Background: In Mexico, low numbers of overdose deaths reported by government agencies, coupled with evidence of increased substance use in certain regions, suggest underreporting of overdose mortality. We explore the potential miscoding and underreporting of overdose deaths.
Methods: We assembled a mortality dataset using a combination of publicly available data and systematic freedom of information requests to Mexican state jurisdictions. Using data from post-mortem toxicology analyses, we identified proxy International Classification of Diseases (ICD)-10 codes for causes of death that were significantly more common (using p < 0.05 as a threshold) in decedents with positive toxicology for opioids, methamphetamine, cocaine, or benzodiazepines compared to decedents with negative toxicology for these substances. We then estimated annual crude overdose mortality rates, for individuals aged 20 to 39 with both standard overdose-specific codes (i.e., X40-44, X60-64, X85, and Y60-64), and derived proxy ICD-10 codes.

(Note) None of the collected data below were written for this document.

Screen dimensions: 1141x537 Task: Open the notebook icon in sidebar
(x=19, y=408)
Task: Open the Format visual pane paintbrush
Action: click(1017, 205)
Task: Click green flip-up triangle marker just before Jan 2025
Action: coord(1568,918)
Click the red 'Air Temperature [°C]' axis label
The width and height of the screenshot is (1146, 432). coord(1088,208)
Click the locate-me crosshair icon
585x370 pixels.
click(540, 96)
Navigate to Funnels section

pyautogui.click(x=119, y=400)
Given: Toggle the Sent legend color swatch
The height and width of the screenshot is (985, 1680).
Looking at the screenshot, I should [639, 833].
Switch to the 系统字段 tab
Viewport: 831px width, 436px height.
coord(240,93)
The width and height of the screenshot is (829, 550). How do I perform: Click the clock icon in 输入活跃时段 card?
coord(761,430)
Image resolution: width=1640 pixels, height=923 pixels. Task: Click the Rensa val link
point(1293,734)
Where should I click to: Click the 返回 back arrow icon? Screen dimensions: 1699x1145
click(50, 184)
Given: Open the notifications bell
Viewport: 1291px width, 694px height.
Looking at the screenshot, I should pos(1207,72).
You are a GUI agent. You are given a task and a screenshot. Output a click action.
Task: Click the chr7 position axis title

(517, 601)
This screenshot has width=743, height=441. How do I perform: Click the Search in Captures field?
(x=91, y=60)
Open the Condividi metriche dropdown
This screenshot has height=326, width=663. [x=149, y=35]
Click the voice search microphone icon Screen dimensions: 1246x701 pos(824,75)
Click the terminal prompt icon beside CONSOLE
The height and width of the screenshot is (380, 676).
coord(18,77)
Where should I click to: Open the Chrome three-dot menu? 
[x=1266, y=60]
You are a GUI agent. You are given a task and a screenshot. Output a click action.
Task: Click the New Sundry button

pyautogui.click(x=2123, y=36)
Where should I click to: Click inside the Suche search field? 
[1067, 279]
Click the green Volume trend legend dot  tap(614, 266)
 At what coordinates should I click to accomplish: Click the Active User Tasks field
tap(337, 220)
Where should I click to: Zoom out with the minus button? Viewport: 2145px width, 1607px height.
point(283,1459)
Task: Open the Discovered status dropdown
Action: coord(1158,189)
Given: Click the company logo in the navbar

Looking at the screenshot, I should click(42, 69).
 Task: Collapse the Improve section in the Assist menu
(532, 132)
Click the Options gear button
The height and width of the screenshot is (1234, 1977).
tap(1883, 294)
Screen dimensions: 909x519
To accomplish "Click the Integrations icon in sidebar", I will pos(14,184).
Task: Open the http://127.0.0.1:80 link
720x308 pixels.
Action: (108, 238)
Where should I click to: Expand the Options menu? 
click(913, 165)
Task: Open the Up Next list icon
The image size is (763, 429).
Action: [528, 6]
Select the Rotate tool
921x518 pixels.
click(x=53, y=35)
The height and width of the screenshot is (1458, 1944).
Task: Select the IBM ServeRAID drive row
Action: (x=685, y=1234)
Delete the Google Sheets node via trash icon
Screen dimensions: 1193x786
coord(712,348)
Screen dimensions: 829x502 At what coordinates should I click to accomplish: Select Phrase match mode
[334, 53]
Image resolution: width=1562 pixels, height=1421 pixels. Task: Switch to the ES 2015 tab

Results: We identified acute myocardial infarction (I21), acute pulmonary edema (J81), and acute respiratory failure (J96) as proxy ICD-10 codes for potential overdose deaths. Using these codes, the estimated crude overdose mortality rate per 100,000 aged 20 to 39 in Mexico increased from 4.14 in 2005 to 6.92 in 2019, compared to estimates of 0.31 to 0.37 using standard overdose codes for the same period.
Conclusions: Our findings suggest a potential underestimate of overdose deaths due to possible misclassification and underscore the critical need for improved forensic capabilities to more accurately identify overdose deaths.
Supplementary Information: The online version contains supplementary material available at 10.1186/s12889-025-25249-9.